**WHAT THIS TASK INVOLVES**
Gather every line of the entries that includes the word "Hide".

**DATASET RECORDS**
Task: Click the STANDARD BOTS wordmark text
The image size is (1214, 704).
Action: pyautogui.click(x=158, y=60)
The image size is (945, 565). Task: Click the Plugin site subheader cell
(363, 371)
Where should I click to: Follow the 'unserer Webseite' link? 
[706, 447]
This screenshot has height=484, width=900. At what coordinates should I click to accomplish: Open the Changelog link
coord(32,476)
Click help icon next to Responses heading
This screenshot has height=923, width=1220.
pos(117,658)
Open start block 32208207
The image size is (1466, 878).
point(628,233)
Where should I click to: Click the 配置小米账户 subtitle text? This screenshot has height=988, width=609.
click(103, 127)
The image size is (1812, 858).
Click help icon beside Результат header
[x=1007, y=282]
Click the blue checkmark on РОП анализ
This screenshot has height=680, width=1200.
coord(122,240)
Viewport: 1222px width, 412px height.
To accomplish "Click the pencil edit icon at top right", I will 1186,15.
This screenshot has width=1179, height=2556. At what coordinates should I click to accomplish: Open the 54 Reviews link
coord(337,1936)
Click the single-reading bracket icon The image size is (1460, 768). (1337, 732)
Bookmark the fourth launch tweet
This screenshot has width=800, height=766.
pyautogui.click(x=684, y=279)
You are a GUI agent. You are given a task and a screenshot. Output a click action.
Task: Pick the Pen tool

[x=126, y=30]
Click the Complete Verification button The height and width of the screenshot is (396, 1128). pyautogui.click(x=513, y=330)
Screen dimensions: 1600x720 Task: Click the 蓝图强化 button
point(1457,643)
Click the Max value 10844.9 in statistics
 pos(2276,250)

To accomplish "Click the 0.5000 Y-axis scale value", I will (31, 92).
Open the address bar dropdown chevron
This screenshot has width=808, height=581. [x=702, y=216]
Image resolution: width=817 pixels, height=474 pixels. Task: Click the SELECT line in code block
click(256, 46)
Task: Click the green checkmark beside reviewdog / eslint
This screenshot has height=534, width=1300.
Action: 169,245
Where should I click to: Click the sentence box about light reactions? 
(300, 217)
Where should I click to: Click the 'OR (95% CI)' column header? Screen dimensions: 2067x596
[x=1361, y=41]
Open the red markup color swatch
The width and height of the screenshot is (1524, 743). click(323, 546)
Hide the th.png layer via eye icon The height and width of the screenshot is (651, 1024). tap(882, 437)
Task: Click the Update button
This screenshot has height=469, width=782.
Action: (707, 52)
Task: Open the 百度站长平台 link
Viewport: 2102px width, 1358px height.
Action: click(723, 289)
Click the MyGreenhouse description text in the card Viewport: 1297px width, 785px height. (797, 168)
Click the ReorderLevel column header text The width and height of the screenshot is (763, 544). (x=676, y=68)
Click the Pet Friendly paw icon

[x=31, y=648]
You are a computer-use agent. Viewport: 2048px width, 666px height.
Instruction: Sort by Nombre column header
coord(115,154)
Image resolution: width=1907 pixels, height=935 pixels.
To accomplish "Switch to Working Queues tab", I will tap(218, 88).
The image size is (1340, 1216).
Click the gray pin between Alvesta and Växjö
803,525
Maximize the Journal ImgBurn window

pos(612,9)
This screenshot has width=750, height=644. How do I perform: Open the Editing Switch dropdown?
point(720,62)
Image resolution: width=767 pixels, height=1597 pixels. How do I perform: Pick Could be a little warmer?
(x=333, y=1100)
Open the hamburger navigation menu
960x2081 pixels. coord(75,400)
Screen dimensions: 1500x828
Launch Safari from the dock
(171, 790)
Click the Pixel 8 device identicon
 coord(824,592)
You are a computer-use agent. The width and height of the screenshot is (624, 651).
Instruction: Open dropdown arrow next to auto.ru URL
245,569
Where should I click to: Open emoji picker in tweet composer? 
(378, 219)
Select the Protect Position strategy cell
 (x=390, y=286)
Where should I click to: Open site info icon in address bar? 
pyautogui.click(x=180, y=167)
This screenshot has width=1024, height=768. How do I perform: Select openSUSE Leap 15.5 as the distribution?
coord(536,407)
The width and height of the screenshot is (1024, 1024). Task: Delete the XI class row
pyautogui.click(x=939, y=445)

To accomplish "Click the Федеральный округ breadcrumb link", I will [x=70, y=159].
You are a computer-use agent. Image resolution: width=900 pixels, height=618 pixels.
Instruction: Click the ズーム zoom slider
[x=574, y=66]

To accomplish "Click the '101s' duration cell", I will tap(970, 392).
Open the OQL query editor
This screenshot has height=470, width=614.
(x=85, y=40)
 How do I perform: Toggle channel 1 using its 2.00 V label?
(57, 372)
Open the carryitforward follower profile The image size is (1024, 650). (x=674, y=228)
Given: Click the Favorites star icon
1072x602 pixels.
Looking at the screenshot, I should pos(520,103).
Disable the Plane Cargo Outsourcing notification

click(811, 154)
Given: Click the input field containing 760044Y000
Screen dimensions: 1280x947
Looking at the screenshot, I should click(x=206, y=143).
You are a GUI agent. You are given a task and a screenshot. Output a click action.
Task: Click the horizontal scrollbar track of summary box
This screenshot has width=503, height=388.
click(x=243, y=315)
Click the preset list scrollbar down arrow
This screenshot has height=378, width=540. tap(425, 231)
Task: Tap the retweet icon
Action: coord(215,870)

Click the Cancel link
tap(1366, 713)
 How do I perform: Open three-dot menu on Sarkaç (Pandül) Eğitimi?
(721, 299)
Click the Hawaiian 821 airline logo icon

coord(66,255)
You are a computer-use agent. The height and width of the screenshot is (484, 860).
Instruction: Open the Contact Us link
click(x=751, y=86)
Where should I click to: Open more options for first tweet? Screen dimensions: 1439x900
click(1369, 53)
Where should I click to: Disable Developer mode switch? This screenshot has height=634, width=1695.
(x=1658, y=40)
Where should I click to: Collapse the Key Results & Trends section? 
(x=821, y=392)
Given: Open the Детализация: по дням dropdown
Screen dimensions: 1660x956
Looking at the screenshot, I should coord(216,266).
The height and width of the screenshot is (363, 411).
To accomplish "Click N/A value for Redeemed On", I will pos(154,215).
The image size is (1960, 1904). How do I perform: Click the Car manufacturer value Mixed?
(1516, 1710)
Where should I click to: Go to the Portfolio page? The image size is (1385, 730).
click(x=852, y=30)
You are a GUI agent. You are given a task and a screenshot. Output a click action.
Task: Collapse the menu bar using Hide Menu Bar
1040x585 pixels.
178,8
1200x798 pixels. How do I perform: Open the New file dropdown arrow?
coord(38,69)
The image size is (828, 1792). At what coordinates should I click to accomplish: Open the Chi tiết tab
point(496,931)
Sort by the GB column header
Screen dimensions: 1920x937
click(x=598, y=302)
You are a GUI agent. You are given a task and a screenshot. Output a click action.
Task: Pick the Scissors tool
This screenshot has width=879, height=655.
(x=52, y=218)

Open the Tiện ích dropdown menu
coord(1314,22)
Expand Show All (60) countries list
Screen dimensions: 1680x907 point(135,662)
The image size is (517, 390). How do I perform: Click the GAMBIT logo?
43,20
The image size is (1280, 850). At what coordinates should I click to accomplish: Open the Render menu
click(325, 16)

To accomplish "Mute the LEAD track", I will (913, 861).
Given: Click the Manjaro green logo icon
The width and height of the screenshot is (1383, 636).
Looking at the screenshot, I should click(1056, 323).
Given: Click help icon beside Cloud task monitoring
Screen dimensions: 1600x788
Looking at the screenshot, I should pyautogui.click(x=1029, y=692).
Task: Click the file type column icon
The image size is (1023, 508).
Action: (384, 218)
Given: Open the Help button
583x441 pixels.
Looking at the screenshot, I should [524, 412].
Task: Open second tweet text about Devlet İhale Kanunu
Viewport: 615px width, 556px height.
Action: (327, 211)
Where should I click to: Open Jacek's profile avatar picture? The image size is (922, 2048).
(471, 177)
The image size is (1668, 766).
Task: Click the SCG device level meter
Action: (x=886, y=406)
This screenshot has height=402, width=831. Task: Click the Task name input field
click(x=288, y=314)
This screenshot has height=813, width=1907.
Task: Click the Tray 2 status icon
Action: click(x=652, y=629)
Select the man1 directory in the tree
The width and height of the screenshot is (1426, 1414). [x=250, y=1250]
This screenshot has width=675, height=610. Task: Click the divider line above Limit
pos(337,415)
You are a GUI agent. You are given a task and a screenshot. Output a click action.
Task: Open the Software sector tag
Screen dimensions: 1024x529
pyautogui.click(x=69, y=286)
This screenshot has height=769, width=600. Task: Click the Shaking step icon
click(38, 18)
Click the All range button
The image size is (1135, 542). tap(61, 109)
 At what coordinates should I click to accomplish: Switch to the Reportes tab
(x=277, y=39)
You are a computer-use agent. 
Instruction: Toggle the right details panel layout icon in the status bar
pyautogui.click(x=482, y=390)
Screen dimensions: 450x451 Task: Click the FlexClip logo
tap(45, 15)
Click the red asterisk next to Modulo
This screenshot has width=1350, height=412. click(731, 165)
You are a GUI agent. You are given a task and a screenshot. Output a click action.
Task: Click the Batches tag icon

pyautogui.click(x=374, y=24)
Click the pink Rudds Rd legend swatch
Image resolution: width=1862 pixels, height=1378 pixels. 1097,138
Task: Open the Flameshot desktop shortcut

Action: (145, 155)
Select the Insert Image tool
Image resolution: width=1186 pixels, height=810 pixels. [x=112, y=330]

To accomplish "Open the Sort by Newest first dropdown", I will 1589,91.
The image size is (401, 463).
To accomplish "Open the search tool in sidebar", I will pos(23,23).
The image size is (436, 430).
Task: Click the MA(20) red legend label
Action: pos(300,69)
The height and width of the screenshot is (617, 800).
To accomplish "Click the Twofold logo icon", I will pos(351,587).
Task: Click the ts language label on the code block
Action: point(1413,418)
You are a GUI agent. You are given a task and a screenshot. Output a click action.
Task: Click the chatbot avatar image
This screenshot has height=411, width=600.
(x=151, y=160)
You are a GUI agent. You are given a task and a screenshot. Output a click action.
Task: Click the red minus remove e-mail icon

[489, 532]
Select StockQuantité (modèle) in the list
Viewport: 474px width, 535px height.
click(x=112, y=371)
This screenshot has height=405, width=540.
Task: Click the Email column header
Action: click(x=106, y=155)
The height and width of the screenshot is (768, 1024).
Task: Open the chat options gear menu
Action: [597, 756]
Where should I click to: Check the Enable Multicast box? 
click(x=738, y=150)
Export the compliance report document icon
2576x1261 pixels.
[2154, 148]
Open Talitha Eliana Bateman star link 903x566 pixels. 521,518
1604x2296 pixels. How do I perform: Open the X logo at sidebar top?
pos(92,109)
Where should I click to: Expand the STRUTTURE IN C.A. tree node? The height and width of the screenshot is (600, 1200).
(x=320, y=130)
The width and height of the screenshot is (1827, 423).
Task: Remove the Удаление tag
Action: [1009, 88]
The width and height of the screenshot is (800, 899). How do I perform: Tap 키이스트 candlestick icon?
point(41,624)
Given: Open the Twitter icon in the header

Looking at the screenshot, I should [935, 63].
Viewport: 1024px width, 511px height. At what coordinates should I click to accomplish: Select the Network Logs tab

**SOLUTION FOR THIS TASK**
Hide the th.png layer via eye icon The height and width of the screenshot is (651, 1024). tap(882, 437)
Task: Collapse the menu bar using Hide Menu Bar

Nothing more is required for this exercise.